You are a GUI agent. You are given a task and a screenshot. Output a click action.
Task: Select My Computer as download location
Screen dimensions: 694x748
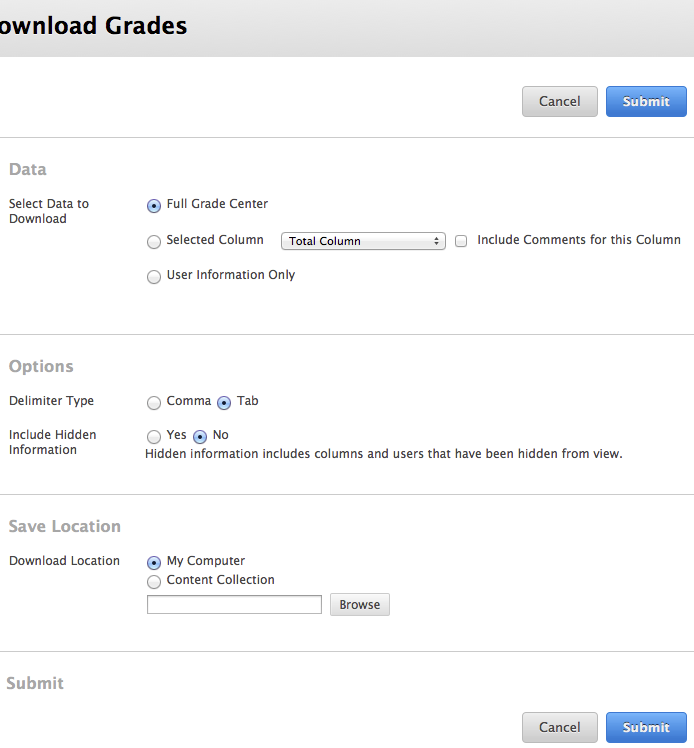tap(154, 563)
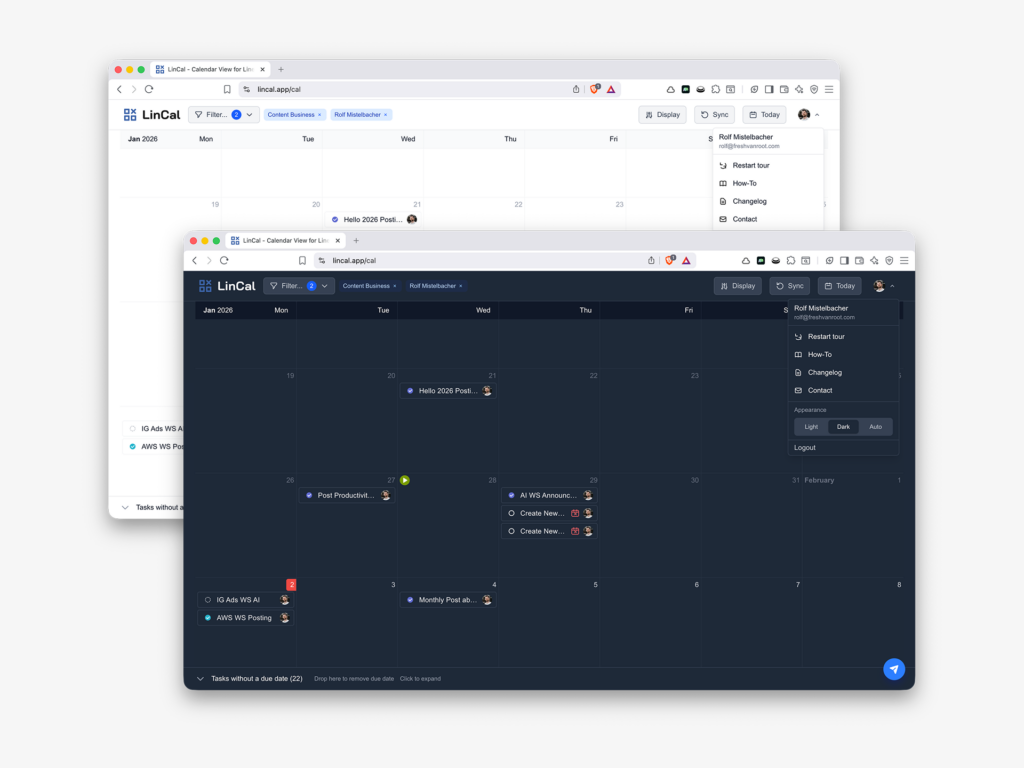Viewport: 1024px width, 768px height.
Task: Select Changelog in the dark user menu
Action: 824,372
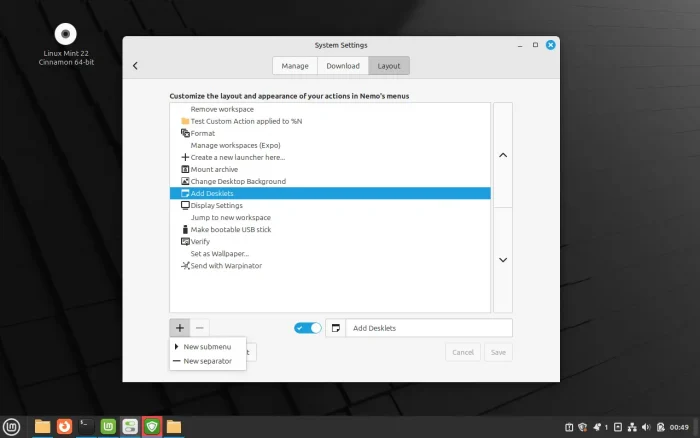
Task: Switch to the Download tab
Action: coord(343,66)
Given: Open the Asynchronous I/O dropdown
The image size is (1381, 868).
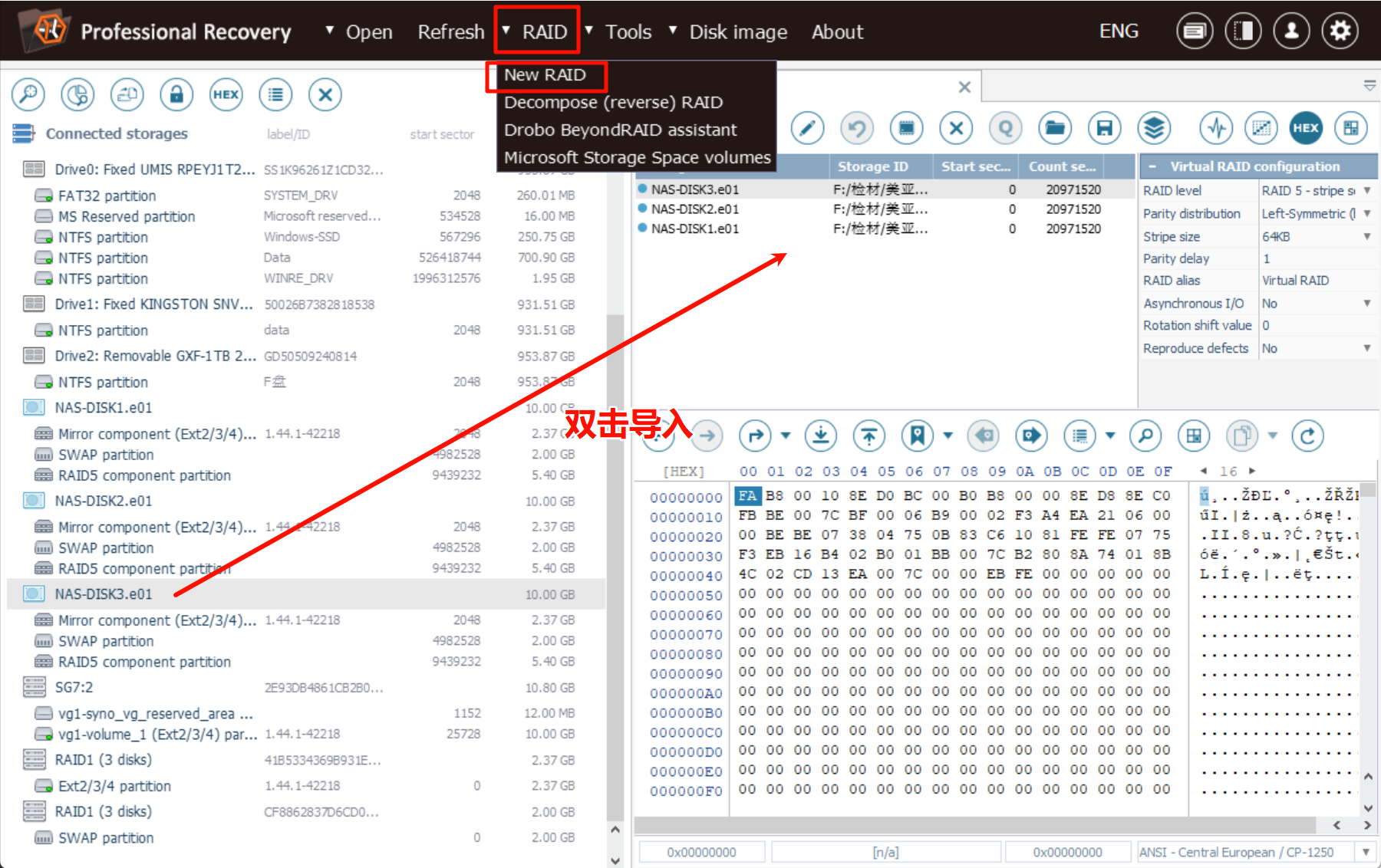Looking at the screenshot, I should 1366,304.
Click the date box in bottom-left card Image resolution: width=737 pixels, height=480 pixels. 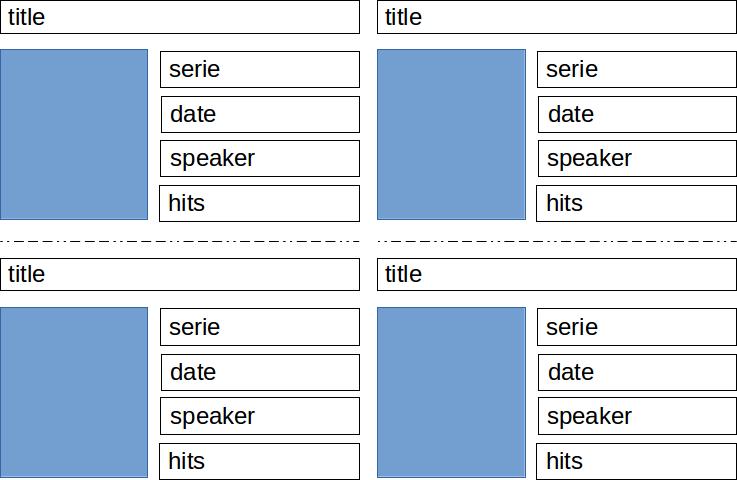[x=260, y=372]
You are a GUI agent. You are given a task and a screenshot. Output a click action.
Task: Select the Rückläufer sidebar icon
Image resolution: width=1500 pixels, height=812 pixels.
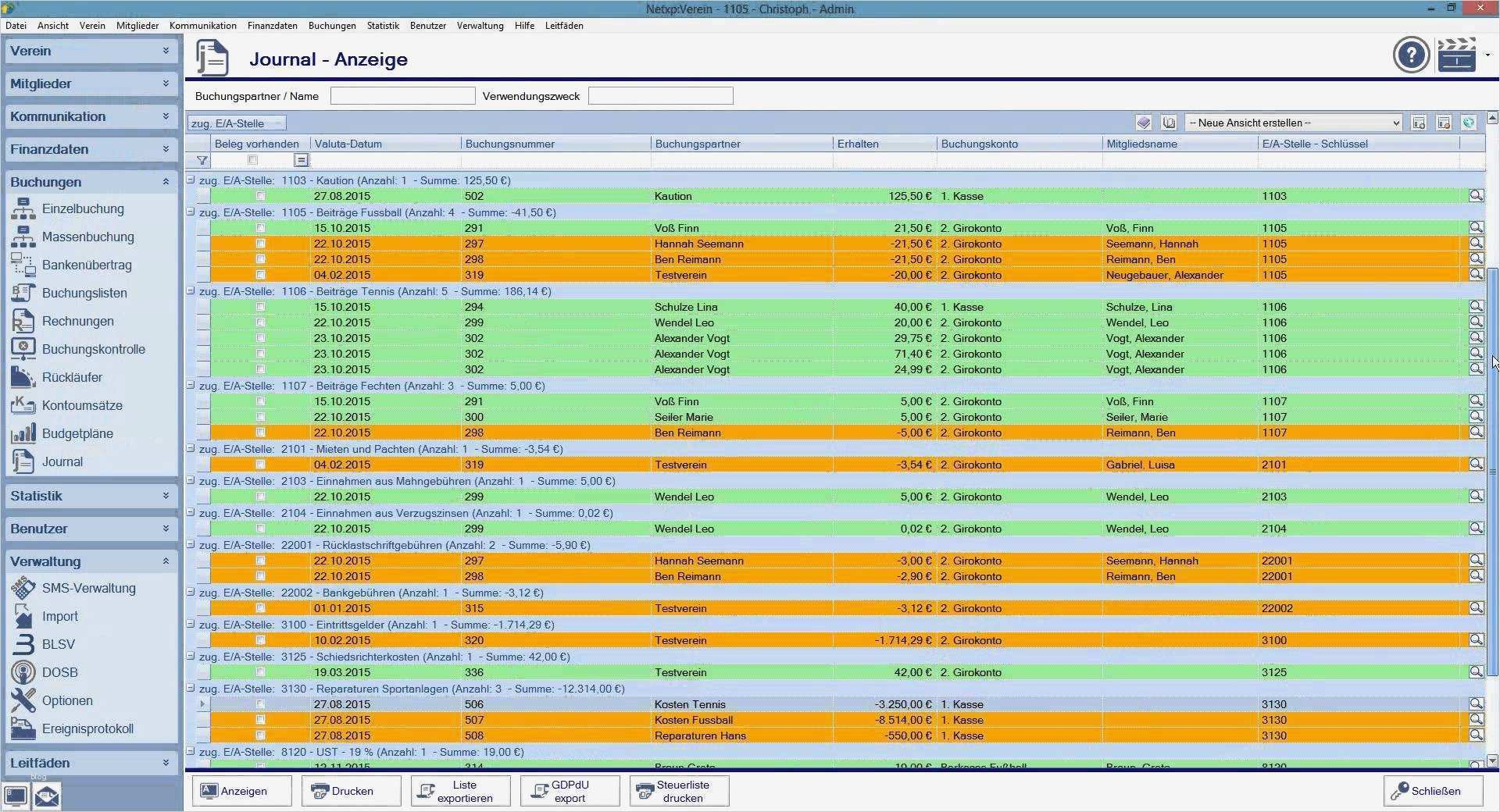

What is needed
The lines to copy begin with the one containing "Task: Select the Rückläufer sidebar icon" and end with the last line of the entries above; copy them exactly, minus the pictures.

Result below
Task: Select the Rückläufer sidebar icon
Image resolution: width=1500 pixels, height=812 pixels.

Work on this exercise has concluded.